The system I am working on, uses a singleton service factory (that uses Spring to configure the services) to lookup service instances. The JSF backing beans use these services to perform business operations and need to lookup the services with the central service locator. This is quite straightforward and unfortunately less straightforward when you want to unit test it: it would be a lot easier to inject the services into the backing beans like we are used to in Spring. Spring has a variable resolver that makes it possible to inject Spring managed beans defined in WEB-INF/applicationContext.xml into JSF managed beans. For various reasons the system I am working on cannot put the services in application context of the web application (service instances must be shared between multiple web applications on the server).
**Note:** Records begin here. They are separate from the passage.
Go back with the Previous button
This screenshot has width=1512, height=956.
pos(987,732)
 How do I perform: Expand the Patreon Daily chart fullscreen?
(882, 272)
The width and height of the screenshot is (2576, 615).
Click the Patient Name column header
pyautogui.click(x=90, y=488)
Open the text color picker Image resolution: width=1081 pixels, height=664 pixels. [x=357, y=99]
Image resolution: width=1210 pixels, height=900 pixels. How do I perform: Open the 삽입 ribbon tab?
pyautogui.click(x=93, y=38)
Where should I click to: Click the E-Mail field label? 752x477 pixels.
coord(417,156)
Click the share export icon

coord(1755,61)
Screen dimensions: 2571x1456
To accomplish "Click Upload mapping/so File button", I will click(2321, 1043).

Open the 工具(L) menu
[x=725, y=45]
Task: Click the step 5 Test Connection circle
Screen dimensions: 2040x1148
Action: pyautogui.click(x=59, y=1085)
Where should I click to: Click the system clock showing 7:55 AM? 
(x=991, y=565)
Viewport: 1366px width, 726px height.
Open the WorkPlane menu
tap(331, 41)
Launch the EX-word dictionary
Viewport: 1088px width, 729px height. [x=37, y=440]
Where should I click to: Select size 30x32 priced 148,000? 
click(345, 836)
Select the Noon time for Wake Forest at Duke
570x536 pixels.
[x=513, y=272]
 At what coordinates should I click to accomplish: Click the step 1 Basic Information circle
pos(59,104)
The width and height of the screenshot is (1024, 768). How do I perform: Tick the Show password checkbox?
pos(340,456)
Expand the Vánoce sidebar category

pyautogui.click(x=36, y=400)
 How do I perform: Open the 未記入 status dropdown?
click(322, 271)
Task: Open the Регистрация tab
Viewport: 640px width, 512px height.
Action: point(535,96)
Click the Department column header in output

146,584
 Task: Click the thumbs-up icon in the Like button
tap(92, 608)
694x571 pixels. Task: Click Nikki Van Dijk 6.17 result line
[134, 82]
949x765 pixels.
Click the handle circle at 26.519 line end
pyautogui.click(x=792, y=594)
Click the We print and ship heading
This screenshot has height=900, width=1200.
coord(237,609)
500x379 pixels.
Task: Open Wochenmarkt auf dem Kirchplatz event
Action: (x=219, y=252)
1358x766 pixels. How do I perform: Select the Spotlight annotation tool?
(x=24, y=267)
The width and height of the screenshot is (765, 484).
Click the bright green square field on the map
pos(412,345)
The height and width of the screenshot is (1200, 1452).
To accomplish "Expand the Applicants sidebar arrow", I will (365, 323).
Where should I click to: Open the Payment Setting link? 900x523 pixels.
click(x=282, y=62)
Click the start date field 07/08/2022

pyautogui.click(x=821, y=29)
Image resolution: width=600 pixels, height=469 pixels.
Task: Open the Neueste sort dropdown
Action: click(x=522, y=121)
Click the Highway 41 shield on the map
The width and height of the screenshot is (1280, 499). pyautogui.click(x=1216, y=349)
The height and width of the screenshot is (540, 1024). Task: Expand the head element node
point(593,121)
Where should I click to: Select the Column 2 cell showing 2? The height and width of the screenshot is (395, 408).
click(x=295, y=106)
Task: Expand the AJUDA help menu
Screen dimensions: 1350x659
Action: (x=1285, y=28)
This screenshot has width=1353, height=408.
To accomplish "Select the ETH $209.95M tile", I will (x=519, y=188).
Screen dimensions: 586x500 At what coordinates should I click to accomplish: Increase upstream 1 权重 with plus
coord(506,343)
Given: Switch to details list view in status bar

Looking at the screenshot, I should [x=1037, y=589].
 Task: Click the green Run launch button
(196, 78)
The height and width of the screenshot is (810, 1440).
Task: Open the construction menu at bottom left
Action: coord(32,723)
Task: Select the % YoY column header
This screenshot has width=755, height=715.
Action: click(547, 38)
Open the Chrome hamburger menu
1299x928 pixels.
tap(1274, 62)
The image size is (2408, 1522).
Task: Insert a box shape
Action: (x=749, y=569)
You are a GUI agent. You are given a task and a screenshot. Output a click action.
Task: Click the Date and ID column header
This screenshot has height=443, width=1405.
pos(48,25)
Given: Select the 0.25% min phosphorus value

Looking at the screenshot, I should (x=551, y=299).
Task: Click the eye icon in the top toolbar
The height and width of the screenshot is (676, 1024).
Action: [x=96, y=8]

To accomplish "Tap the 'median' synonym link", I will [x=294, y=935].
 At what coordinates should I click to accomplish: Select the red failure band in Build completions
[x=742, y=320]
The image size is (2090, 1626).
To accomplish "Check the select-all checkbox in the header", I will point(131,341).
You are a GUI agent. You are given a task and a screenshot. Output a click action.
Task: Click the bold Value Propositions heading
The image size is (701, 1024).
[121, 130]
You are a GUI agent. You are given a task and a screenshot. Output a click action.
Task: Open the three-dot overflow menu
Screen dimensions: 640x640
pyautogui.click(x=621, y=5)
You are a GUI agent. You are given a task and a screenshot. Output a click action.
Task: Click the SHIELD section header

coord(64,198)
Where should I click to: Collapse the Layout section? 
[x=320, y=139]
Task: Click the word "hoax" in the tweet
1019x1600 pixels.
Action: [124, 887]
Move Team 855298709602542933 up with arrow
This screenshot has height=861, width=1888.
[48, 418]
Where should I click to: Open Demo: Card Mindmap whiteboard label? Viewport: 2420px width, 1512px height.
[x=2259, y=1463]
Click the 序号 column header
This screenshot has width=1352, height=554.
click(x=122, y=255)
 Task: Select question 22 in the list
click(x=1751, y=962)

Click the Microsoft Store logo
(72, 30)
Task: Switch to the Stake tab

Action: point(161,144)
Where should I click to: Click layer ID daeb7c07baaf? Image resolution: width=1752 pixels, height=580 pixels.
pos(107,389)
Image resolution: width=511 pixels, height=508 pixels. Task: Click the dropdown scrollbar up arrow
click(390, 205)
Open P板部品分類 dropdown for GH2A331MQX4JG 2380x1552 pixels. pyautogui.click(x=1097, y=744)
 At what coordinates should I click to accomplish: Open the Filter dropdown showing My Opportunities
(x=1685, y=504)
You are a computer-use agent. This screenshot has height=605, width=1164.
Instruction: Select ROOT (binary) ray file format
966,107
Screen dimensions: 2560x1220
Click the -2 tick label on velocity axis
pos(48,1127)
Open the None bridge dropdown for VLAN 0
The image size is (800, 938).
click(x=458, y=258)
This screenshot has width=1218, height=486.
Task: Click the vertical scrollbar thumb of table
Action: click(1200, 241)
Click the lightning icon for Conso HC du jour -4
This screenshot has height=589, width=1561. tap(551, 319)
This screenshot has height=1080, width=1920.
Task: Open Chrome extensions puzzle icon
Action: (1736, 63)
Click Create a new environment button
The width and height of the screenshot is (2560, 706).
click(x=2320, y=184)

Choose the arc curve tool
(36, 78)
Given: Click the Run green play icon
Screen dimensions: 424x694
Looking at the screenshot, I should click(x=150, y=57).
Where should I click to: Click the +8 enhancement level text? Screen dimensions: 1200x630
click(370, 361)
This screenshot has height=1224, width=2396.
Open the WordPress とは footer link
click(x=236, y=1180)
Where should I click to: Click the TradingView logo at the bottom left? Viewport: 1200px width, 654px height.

To make the same sort of injection possible, I created a JSF variable resolver that will lookup the desired service in the global service locator.
public class ServiceLocatorVariableResolver extends VariableResolver {

private VariableResolver originalVariableResolver;
private ServiceLocator serviceLocator;

/**
* Constructor.
* @param originalVariableResolver Original JSF variable resolver.
*/
public ServiceLocatorVariableResolver(VariableResolver originalVariableResolver) {
   this.originalVariableResolver = originalVariableResolver;
}

/**
* {@inheritDoc}
*/
public Object resolveVariable(FacesContext context, String name) throws EvaluationException {
   Object result = null;
   result = originalVariableResolver.resolveVariable(context, name);
   if (result == null) {
     if (serviceLocator == null) {
         serviceLocator = ServiceLocatorFactory.getInstance().getLocator();
     }
     try {
         result = serviceLocator.getBean(name);
     } catch (NoSuchBeanDefinitionException e) {
         // ignore exception - bean not found
     }
   }
   return result;
}
}
As you can see, creating a variable resolver is quite straightforward and make dependency injection possible, even if you use an old fashioned service locator. Unit testing becomes a lot easier this way.